- Consigne: Citez mot pour mot l'ensemble des entrées ci-dessous, sans reprendre les images dans votre réponse.

Lignes de données
---+---

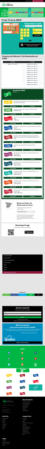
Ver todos (15, 92)
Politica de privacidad (6, 442)
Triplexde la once (35, 377)
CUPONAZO (17, 14)
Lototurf (22, 366)
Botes (36, 366)
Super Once (22, 377)
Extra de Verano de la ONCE (32, 14)
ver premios (32, 106)
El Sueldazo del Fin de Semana (20, 14)
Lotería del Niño (7, 258)
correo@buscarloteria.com (7, 412)
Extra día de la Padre (26, 428)
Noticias (5, 267)
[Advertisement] (22, 245)
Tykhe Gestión (25, 407)
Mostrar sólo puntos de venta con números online (24, 208)
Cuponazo (35, 383)
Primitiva (9, 360)
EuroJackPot (24, 418)
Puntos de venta (25, 410)
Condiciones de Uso (5, 443)
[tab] (5, 10)
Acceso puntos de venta (9, 272)
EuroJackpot (10, 14)
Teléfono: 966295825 (6, 409)
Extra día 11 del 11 (25, 431)
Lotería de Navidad (8, 255)
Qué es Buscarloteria (26, 403)
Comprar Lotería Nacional (9, 260)
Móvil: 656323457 (5, 410)
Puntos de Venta (7, 262)
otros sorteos (13, 106)
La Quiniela (35, 360)
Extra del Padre (23, 14)
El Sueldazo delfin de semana (22, 383)
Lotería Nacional (5, 418)
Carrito (5, 269)
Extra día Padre (22, 389)
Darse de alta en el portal (22, 342)
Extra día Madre (9, 389)
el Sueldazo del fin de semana (27, 422)
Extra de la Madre (26, 14)
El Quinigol (9, 366)
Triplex (36, 14)
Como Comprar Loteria (26, 401)
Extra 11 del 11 (35, 389)
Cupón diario (9, 383)
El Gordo (22, 360)
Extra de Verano (9, 395)
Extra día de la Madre (26, 427)
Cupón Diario (14, 14)
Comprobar (37, 35)
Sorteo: (23, 25)
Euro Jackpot (9, 377)
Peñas (5, 264)
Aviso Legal (4, 440)
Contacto (24, 409)
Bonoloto (3, 419)
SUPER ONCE (39, 14)
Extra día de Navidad (22, 395)
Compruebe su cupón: (30, 27)
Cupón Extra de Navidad (42, 14)
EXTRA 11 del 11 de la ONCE (29, 14)
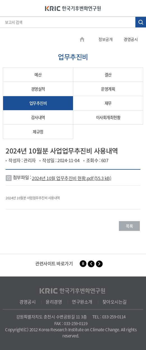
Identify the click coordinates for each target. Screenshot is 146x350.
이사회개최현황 (108, 117)
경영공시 (27, 301)
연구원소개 (82, 301)
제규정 (38, 132)
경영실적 (38, 89)
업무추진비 (38, 103)
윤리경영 (54, 301)
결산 (108, 75)
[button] (91, 264)
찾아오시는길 (114, 301)
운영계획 (108, 89)
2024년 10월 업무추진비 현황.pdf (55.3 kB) (71, 178)
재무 (108, 103)
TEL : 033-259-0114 (109, 317)
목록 (129, 226)
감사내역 (38, 117)
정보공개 (105, 39)
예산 (37, 75)
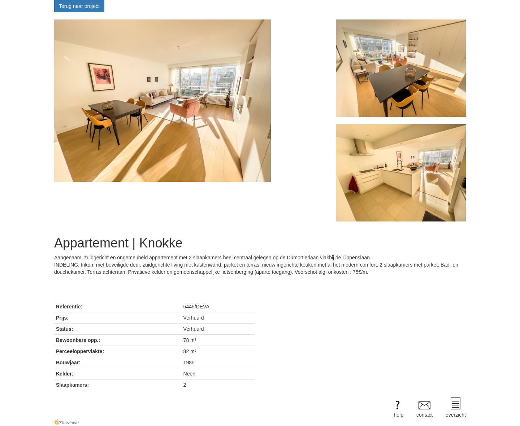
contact (424, 408)
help (397, 408)
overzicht (456, 408)
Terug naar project (79, 6)
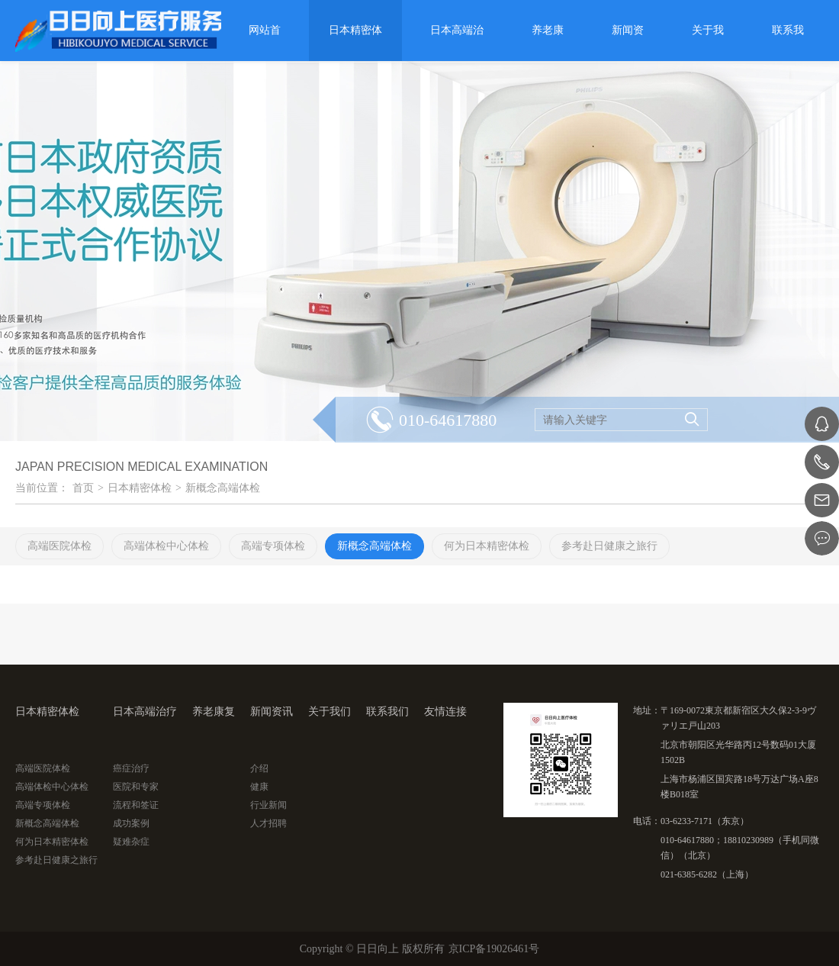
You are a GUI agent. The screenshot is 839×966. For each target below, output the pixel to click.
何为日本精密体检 (51, 841)
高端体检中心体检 (51, 786)
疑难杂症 (131, 841)
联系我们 (788, 42)
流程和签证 (136, 805)
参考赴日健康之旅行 (56, 860)
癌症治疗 (131, 768)
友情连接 (445, 711)
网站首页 (265, 42)
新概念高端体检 (222, 488)
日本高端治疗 (457, 42)
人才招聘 (268, 823)
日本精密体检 (355, 42)
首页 (83, 488)
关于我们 (708, 42)
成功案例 (131, 823)
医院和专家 (136, 786)
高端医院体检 (42, 768)
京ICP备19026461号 (494, 949)
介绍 (259, 768)
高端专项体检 (42, 805)
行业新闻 (268, 805)
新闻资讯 (628, 42)
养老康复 (548, 42)
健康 (259, 786)
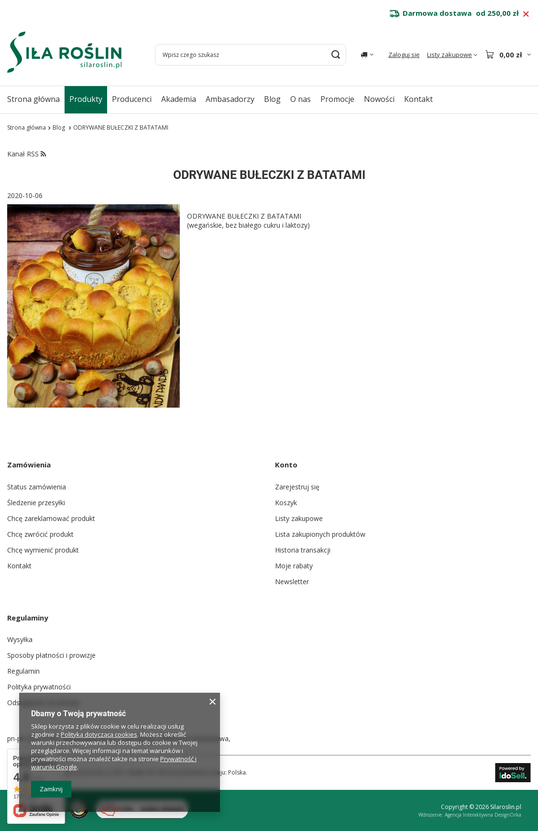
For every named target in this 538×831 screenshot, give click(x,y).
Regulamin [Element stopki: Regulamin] (23, 671)
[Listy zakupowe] (452, 55)
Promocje (337, 99)
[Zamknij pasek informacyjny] (525, 14)
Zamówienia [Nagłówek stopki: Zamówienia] (29, 464)
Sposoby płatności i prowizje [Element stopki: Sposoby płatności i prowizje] (51, 655)
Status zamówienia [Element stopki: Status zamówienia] (36, 486)
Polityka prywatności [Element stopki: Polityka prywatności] (39, 686)
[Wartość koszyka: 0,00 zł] (508, 54)
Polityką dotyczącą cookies (99, 734)
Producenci (132, 99)
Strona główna (33, 99)
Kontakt (418, 99)
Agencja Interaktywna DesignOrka (483, 814)
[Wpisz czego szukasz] (250, 55)
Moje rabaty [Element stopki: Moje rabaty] (294, 565)
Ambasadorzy (230, 99)
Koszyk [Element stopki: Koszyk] (286, 502)
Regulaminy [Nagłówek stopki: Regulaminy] (27, 617)
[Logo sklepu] (64, 52)
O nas (300, 99)
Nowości (379, 99)
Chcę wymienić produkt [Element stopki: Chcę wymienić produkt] (43, 549)
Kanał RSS (26, 153)
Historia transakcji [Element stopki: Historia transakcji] (302, 549)
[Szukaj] (335, 55)
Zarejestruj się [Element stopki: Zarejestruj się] (297, 486)
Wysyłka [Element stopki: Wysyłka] (20, 639)
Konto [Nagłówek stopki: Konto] (286, 464)
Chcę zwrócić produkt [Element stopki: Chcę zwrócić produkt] (40, 534)
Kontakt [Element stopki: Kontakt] (19, 565)
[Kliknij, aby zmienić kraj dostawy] (367, 54)
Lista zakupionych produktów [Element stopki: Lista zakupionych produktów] (320, 534)
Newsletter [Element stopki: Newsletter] (292, 581)
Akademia (178, 99)
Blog (272, 99)
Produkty (85, 99)
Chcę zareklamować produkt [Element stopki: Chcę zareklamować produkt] (51, 518)
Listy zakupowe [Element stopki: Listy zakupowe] (299, 518)
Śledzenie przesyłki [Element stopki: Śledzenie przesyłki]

---+---

- Corrigé:
Ver todos (15, 92)
Politica de privacidad (6, 442)
Triplexde la once (35, 377)
CUPONAZO (17, 14)
Lototurf (22, 366)
Botes (36, 366)
Super Once (22, 377)
Extra de Verano de la ONCE (32, 14)
ver premios (32, 106)
El Sueldazo del Fin de Semana (20, 14)
Lotería del Niño (7, 258)
correo@buscarloteria.com (7, 412)
Extra día de la Padre (26, 428)
Noticias (5, 267)
[Advertisement] (22, 245)
Tykhe Gestión (25, 407)
Mostrar sólo puntos de venta con números online (24, 208)
Cuponazo (35, 383)
Primitiva (9, 360)
EuroJackPot (24, 418)
Puntos de venta (25, 410)
Condiciones de Uso (5, 443)
[tab] (5, 10)
Acceso puntos de venta (9, 272)
EuroJackpot (10, 14)
Teléfono: 966295825 (6, 409)
Extra día 11 del 11 (25, 431)
Lotería de Navidad (8, 255)
Qué es Buscarloteria (26, 403)
Comprar Lotería Nacional (9, 260)
Móvil: 656323457 (5, 410)
Puntos de Venta (7, 262)
otros sorteos (13, 106)
La Quiniela (35, 360)
Extra del Padre (23, 14)
El Sueldazo delfin de semana (22, 383)
Lotería Nacional (5, 418)
Carrito (5, 269)
Extra día Padre (22, 389)
Darse de alta en el portal (22, 342)
Extra día Madre (9, 389)
el Sueldazo del fin de semana (27, 422)
Extra de la Madre (26, 14)
El Quinigol (9, 366)
Triplex (36, 14)
Como Comprar Loteria (26, 401)
Extra 11 del 11 (35, 389)
Cupón diario (9, 383)
El Gordo (22, 360)
Extra de Verano (9, 395)
Extra día de la Madre (26, 427)
Cupón Diario (14, 14)
Comprobar (37, 35)
Sorteo: (23, 25)
Euro Jackpot (9, 377)
Peñas (5, 264)
Aviso Legal (4, 440)
Contacto (24, 409)
Bonoloto (3, 419)
SUPER ONCE (39, 14)
Extra día de Navidad (22, 395)
Compruebe su cupón: (30, 27)
Cupón Extra de Navidad (42, 14)
EXTRA 11 del 11 de la ONCE (29, 14)
Identify the click coordinates for each target. Screenshot is 146x350.
이사회개최현황 (108, 117)
경영공시 (27, 301)
연구원소개 (82, 301)
제규정 (38, 132)
경영실적 (38, 89)
업무추진비 (38, 103)
윤리경영 (54, 301)
결산 (108, 75)
[button] (91, 264)
찾아오시는길 (114, 301)
운영계획 (108, 89)
2024년 10월 업무추진비 현황.pdf (55.3 kB) (71, 178)
재무 (108, 103)
TEL : 033-259-0114 (109, 317)
목록 (129, 226)
감사내역 (38, 117)
정보공개 (105, 39)
예산 (37, 75)
contact (424, 408)
help (397, 408)
overzicht (456, 408)
Terug naar project (79, 6)
You are a GUI agent. The screenshot is 839×966. For each target below, output the pixel to click.
何为日本精密体检 (51, 841)
高端体检中心体检 (51, 786)
疑难杂症 (131, 841)
联系我们 (788, 42)
流程和签证 (136, 805)
参考赴日健康之旅行 (56, 860)
癌症治疗 (131, 768)
友情连接 (445, 711)
网站首页 (265, 42)
新概念高端体检 (222, 488)
日本高端治疗 (457, 42)
人才招聘 (268, 823)
日本精密体检 (355, 42)
首页 (83, 488)
关于我们 (708, 42)
成功案例 (131, 823)
医院和专家 (136, 786)
高端医院体检 (42, 768)
京ICP备19026461号 (494, 949)
介绍 (259, 768)
高端专项体检 (42, 805)
行业新闻 (268, 805)
新闻资讯 (628, 42)
养老康复 (548, 42)
健康 (259, 786)
For every named target in this 538×831 screenshot, give click(x,y).
Regulamin [Element stopki: Regulamin] (23, 671)
[Listy zakupowe] (452, 55)
Promocje (337, 99)
[Zamknij pasek informacyjny] (525, 14)
Zamówienia [Nagłówek stopki: Zamówienia] (29, 464)
Sposoby płatności i prowizje [Element stopki: Sposoby płatności i prowizje] (51, 655)
Status zamówienia [Element stopki: Status zamówienia] (36, 486)
Polityka prywatności [Element stopki: Polityka prywatności] (39, 686)
[Wartość koszyka: 0,00 zł] (508, 54)
Polityką dotyczącą cookies (99, 734)
Producenci (132, 99)
Strona główna (33, 99)
Kontakt (418, 99)
Agencja Interaktywna DesignOrka (483, 814)
[Wpisz czego szukasz] (250, 55)
Moje rabaty [Element stopki: Moje rabaty] (294, 565)
Ambasadorzy (230, 99)
Koszyk [Element stopki: Koszyk] (286, 502)
Regulaminy [Nagłówek stopki: Regulaminy] (27, 617)
[Logo sklepu] (64, 52)
O nas (300, 99)
Nowości (379, 99)
Chcę wymienić produkt [Element stopki: Chcę wymienić produkt] (43, 549)
Kanał RSS (26, 153)
Historia transakcji [Element stopki: Historia transakcji] (302, 549)
[Szukaj] (335, 55)
Zarejestruj się [Element stopki: Zarejestruj się] (297, 486)
Wysyłka [Element stopki: Wysyłka] (20, 639)
Konto [Nagłówek stopki: Konto] (286, 464)
Chcę zwrócić produkt [Element stopki: Chcę zwrócić produkt] (40, 534)
Kontakt [Element stopki: Kontakt] (19, 565)
[Kliknij, aby zmienić kraj dostawy] (367, 54)
Lista zakupionych produktów [Element stopki: Lista zakupionych produktów] (320, 534)
Newsletter [Element stopki: Newsletter] (292, 581)
Akademia (178, 99)
Blog (272, 99)
Produkty (85, 99)
Chcę zareklamować produkt [Element stopki: Chcę zareklamować produkt] (51, 518)
Listy zakupowe [Element stopki: Listy zakupowe] (299, 518)
Śledzenie przesyłki [Element stopki: Śledzenie przesyłki]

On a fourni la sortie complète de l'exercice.